The big winner is NBC Universal, created by the merger of NBC and Vivendi Universal Entertainment. As of Saturday, the media giant's TV coverage had attracted 198 million unique TV viewers, or roughly 71 percent of the U.S. population. That's a 9 percent increase on the 185 million viewers who tuned in for the Sydney Games in 2000, according to Nielsen Media Research.
Many sports programs are money losers for TV networks due to high rights fees charged by sports leagues. But NBC Universal will pocket an estimated $60 million to $70 million off ad revenue of more than $1 billion. More than 100 advertisers who were on the fence bought $30 million in commercial time after opening ceremonies.
``There were fears about security. People were holding back and taking a wait-and-see attitude,'' says Randy Falco, president of NBC Universal's Network Television Group.

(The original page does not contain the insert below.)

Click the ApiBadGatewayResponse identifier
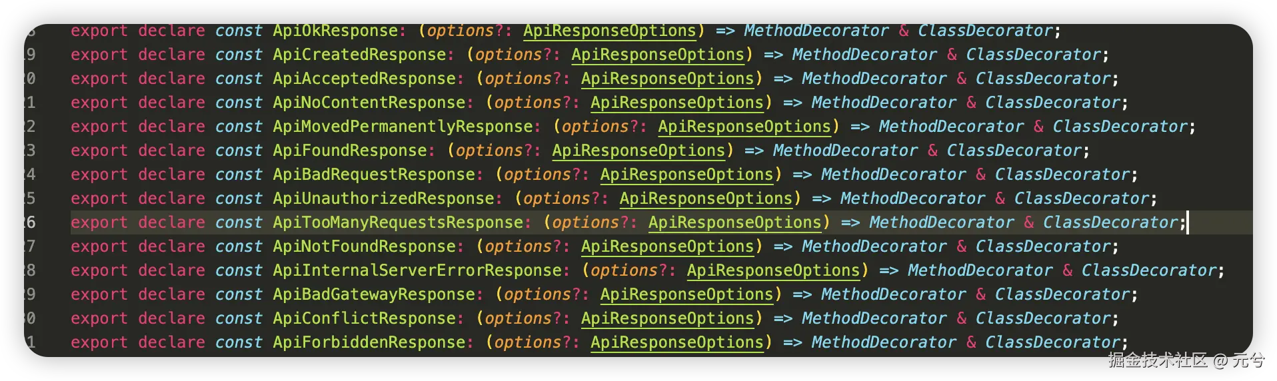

The Olympics also allowed the newly merged entity to divide programming across its six TV networks: the NBC broadcast network and USA, CNBC, MSNBC, Bravo and Telemundo cable networks. Falco says the strategy produced half a million new cable subscriptions. NBC research indicated 61 percent of viewers who watched Olympic events in the afternoon wanted to watch more in the evening. The key now is to keep the new customers without the Olympics.
Will NBC Universal try to regain TV rights to the National Football League? ``Nobody has been able to make money carrying the NFL. We are making money carrying the Olympics,'' Falco says.
Men's magazines such as FHM and Playboy also cashed in with sexy photo layouts of Olympians such as swimmer Amanda Beard, volleyball player Logan Tom and high jumper Amy Acuff. FHM's Olympic issue is on track to sell 1.5 million copies, its biggest ever, says Scott Gramling, editor-in-chief.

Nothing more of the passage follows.